I- A restituição das importâncias relativas a contribuições e impostos ou a taxas a cobrar nos serviços públicos e criadas por lei (artigo 70 da Constituição Política) tem o regime de restituição consignado no artigo único do Decreto-Lei n. 41696, de 27 de Junho de 1958, interpretado autenticamente pelo artigo único do Decreto-Lei n. 42914, de 9 de Abril de 1960, necessitando de prévia declaração de restituição proferida nos tribunais do contencioso fiscal.
II- As demais importâncias, como taxas de fabrico criadas em alvarás de concessão fora do ambiente daquele artigo
70, n. 2, têm o regime de restituição fixado no artigo
36 do Decreto-Lei de 9 de Setembro de 1908.
III- Ambos os regimes têm como pressuposto legal da restituição a cobrança indevida, a arrecadação sem direito a ela.

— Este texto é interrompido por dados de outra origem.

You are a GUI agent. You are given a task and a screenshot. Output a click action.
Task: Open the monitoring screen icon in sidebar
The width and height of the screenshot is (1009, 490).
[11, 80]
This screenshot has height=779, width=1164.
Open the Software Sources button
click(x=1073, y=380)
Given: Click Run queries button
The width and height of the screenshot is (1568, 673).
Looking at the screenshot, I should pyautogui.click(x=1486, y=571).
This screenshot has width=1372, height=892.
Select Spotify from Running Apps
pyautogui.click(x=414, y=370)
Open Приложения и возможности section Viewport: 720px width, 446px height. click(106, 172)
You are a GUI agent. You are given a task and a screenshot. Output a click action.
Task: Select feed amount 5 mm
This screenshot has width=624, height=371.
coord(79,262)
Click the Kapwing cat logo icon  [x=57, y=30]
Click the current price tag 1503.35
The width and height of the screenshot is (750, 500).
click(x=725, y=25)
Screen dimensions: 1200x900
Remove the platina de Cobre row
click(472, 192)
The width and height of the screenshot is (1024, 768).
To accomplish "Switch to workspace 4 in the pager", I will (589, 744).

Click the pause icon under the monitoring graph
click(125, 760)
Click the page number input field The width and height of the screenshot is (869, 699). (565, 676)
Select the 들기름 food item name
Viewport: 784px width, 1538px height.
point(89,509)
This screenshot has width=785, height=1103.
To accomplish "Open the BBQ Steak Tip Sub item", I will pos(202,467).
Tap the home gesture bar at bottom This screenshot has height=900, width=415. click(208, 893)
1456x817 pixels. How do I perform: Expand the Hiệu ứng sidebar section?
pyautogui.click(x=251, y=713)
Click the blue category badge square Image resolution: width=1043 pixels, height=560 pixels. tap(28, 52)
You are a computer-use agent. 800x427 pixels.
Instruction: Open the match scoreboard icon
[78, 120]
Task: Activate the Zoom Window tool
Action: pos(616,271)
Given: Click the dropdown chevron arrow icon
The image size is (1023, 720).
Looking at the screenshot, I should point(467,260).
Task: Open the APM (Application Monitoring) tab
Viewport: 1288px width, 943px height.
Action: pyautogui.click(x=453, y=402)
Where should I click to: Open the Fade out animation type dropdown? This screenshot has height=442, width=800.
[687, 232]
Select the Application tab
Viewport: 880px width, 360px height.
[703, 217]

IV- O caso decidido ou caso resolvido tem efeitos de incontestabilidade análogos aos do caso julgado para o acto ser considerado sanado de qualquer vício e tido como legal e válido.
V- O caso decidido, que tem como sobrevivente a obrigação do pagamento de taxa de fabrico além do termo do exclusivo, repele o pressuposto da cobrança indevida para efeitos da restituição das quantias pagas depois daquele termo.